La necessità di eliminare l’idrogeno solforato è dovuta sia alla sua tossicità che alla sua corrosività che può danneggiare condotti e impianti.

Lo zolfo estratto può essere destinato a diversi impieghi industriali e agronomici come ad esempio nell’agricoltura biologica per la produzione di fitofarmaci naturali.

Il biogas è prodotto dalla fermentazione di biomasse da parte di microrganismi. Oltre ai due costituenti principali, metano e anidride carbonica, nel biogas sono presenti composti secondari come l’idrogeno solforato. Per poter essere utilizzato come combustibile il metano presente nel biogas deve essere separato sia da questi composti che dall’anidride carbonica, con un procedimento chiamato upgrading del biogas”, spiega Elena De Luca ricercatrice ENEA e inventrice del brevetto.
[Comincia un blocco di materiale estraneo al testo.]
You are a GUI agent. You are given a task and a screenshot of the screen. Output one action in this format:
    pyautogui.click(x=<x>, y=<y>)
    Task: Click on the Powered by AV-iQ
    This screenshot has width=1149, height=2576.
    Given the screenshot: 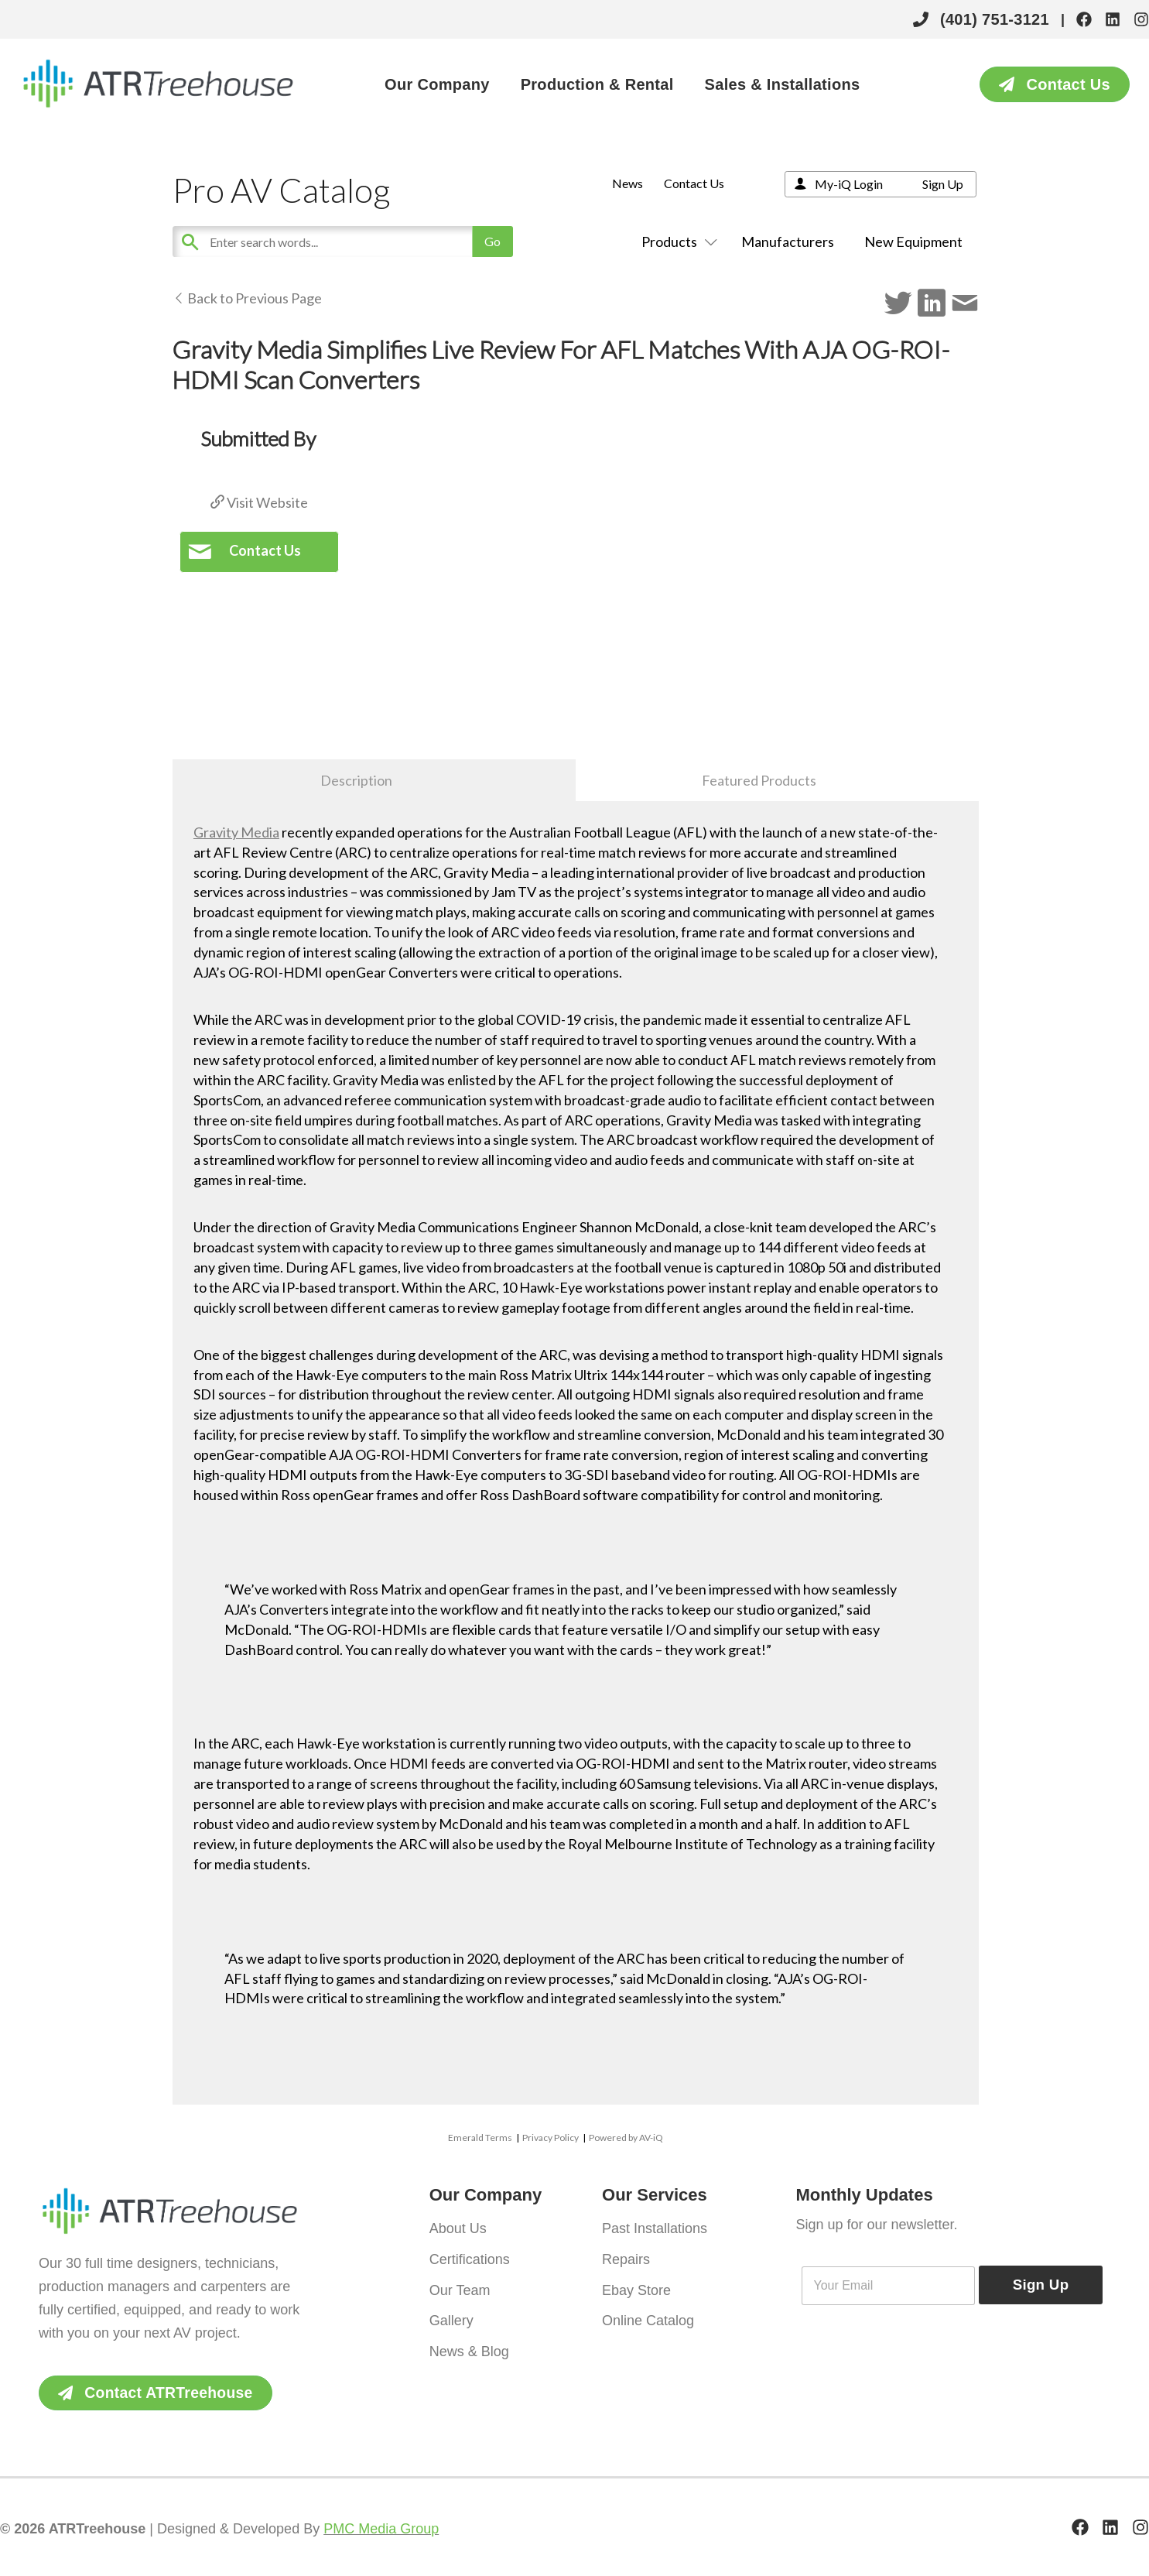 What is the action you would take?
    pyautogui.click(x=626, y=2137)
Il processo, opportunamente sviluppato, sarà utile per produrre biometano a costi notevolmente più bassi rispetto agli attuali sistemi di purificazione. Inoltre, l’incremento di produzione del biometano potrebbe avere ricadute positive sull’ambiente grazie a un suo maggior utilizzo nel trasporto su gomma”, conclude Elena De Luca.